-- 演習の構成 --
a) 電子写真用キャリアの製造方法に関する本文抜粋によれば、焼成工程では何によって芯材を加熱するか。
b) 電子写真用キャリアの製造方法に関する本文抜粋について、次の各記述が本文と合うかどうかを判定せよ。(i) トナー及びキャリアの小径化が進むと、重量当りの表面積が増える。(ii) 特許文献1〜8記載のものは、その効果が十分である。(iii) (3)では、磁場を発生させる導線は単巻数のコイル形状のものに限られる。
c) 電子写真用キャリアの製造方法に関する本文抜粋を、最後の(5)の文の後から書き継げ。

··· 本文抜粋

従って、高速化に伴う遠心力の増大に対しては、キャリアの磁化が同じであれば粒径の影響は無い(重量当りの磁化は同じ)が、高画質化に伴うトナー及びキャリアの小径化に対しては、小径化が進むに連れて重量当りの表面積が増えるため、磁化に対して帯電量が大きくなってしまう。即ち、キャリアは感光体からの電気的な力に対して弱くなってしまい、キャリア付着が生じ易くなってしまうという問題がある。
【発明の概要】
【発明が解決しようとする課題】
【0014】
しかしながら、特許文献1〜8記載のものでは、その効果が不十分であり、現像剤の経時での抵抗低下に伴うベタ画像部におけるキャリア付着、固化、色汚れについては不十分であり問題である。
本発明は、上記実情を考慮してなされたものであり、現像剤の経時ベタ画像キャリア付着が生じず、耐固化性が良好で、耐色汚れ性が良好な電子写真用キャリアの製造方法、キャリア、現像剤を提供することを目的とする。
【課題を解決するための手段】
【0015】
本発明者等は、少なくとも芯材と該芯材の表面に形成された被覆樹脂層とからなる電子写真用キャリアの製造方法において、被覆材料を被覆した芯材に高周波誘導加熱装置からの磁力線を作用させて芯材を高周波誘導加熱し、これにより被覆材料を昇温させて架橋反応させることにより上記課題を解決することができることを見出して、本件発明を完成した。
すなわち、本件発明は以下に記載する通りのものである。
【0016】
(1)少なくとも、芯材と該芯材の表面に形成された被覆材料層とからなる電子写真用キャリアの製造方法であって、芯材に被覆材料を被覆する工程と、被覆された材料を加熱処理する焼成工程とを含み、該焼成工程が、高周波誘導加熱装置によって芯材を高周波誘導加熱することによって、被覆材料を加熱処理する工程であることを特徴とする、電子写真用キャリアの製造方法。
(2)前記被覆材料層が被覆樹脂を含有し、前記被覆材料の加熱処理が、被覆樹脂の架橋反応を伴うことを特徴とする、上記(1)に記載の電子写真用キャリアの製造方法。
(3)前記高周波誘導加熱装置における高周波誘導によって磁場を発生させる導線が、単巻数又は複数巻数のコイル形状の導線であることを特徴とする、上記(1)又は(2)に記載の電子写真用キャリアの製造方法。
(4)前記コイル形状の導線に対し、その内側に被覆材料を被覆した芯材を配置させることを特徴とする、上記(3)に記載の電子写真用キャリアの製造方法。
(5)前記焼成工程において、被覆材料を被覆した芯材を連続的に搬送することにより高周波誘導加熱装置から発生する磁場中を通過させて磁力線を芯材に作用させることを特徴とする、上記(1)〜(4)のいずれかに記載の電子写真用キャリアの製造方法。

······
··· 保存データ

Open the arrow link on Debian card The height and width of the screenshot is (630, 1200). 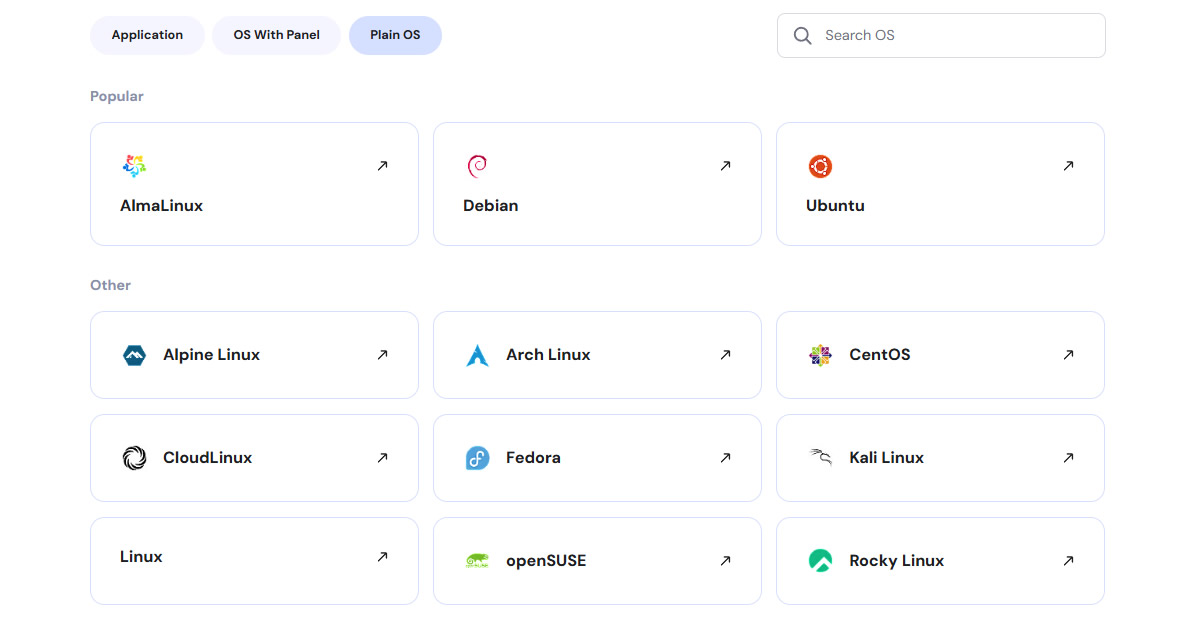pos(725,166)
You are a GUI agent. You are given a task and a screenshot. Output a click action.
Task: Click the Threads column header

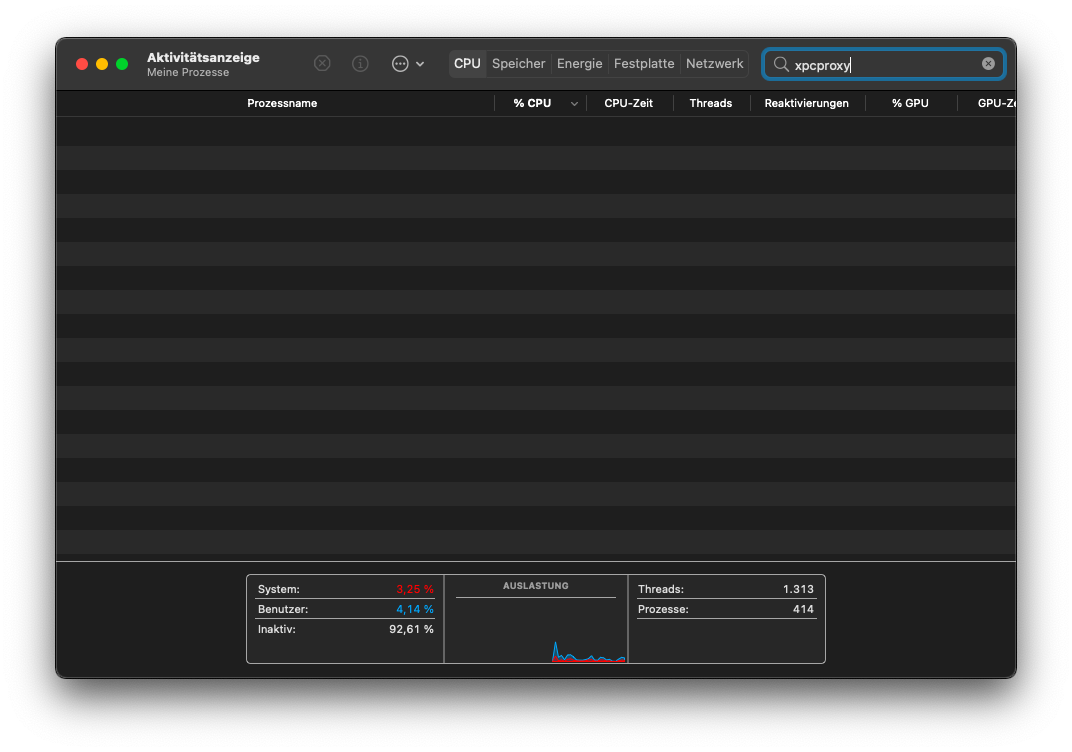click(x=710, y=103)

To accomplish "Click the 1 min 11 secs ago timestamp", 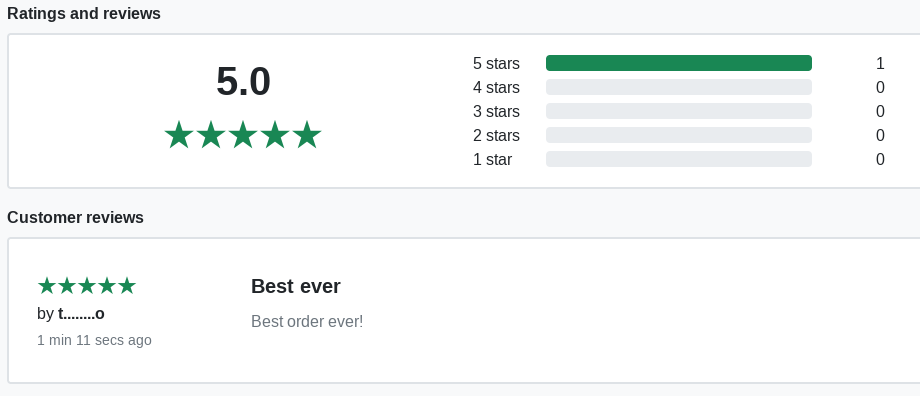I will pyautogui.click(x=94, y=340).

······

-- 問題の解答 --
a) 高周波誘導加熱装置によって芯材を高周波誘導加熱する。

b)
(i) はい。「小径化が進むに連れて重量当りの表面積が増える」
(ii) いいえ。「その効果が不十分であり」
(iii) いいえ。「単巻数又は複数巻数のコイル形状の導線」

c)
(6)前記被覆材料を被覆した芯材を連続的に搬送する方法がベルトによる搬送方法であることを特徴とする、上記(5)に記載の電子写真用キャリアの製造方法。
(7)前記被覆材料を被覆した芯材を連続的に搬送する方法がスクリューによる搬送方法であることを特徴とする、上記(5)に記載の電子写真用キャリアの製造方法。
(8)前記被覆材料を被覆した芯材を連続的に搬送する方法が振動による搬送方法であることを特徴とする、上記(5)に記載の電子写真用キャリアの製造方法。
(9)上記(1)〜(8)のいずれかに記載の製造方法により製造されたことを特徴とする、電子写真用キャリア。
(10)上記(9)に記載の電子写真用キャリアとトナーとを少なくとも含むことを特徴とする、電子写真用現像剤。
(11)上記(9)に記載の電子写真用キャリア1質量部に対して、トナーを2〜50質量部の配合割合で含有することを特徴とする補給用現像剤。
(12)電子写真感光体と、帯電手段、露光手段、現像手段、転写手段、クリーニング手段及び除電手段からなる群より選択される少なくとも1つの手段を有し、画像形成装置本体に着脱可能であるプロセスカートリッジであって、上記(9)に記載の電子写真用キャリアを含有することを特徴とする、電子写真用プロセスカートリッジ。
(13)電子写真感光体と、帯電手段、露光手段、現像手段、転写手段、クリーニング手段及び除電手段からなる群より選択される少なくとも1つの手段を有し、画像形成装置本体に着脱可能であるプロセスカートリッジであって、上記(10)又は(11)に記載の電子写真用現像剤を含有することを特徴とする、電子写真用プロセスカートリッジ。
【発明の効果】
【0017】
本発明のキャリアの製造方法によれば、現像剤の経時ベタ画像キャリア付着が生じず、耐固化性が良好で、耐色汚れ性が良好な電子写真用キャリアを製造することができる。
【図面の簡単な説明】
【0018】
【図1】本発明における高周波誘導加熱による加熱方法を説明する図である。
【図2】被覆材料を被覆した芯材を連続的に搬送する手段としてベルト式搬送装置を用いた例を示す図である。
【図3】被覆材料を被覆した芯材を連続的に搬送する手段としてスクリュー式搬送装置を用いた例を示す図である。
【図4】被覆材料を被覆した芯材を連続的に搬送する手段として振動式搬送装置を用いた例を示す図である。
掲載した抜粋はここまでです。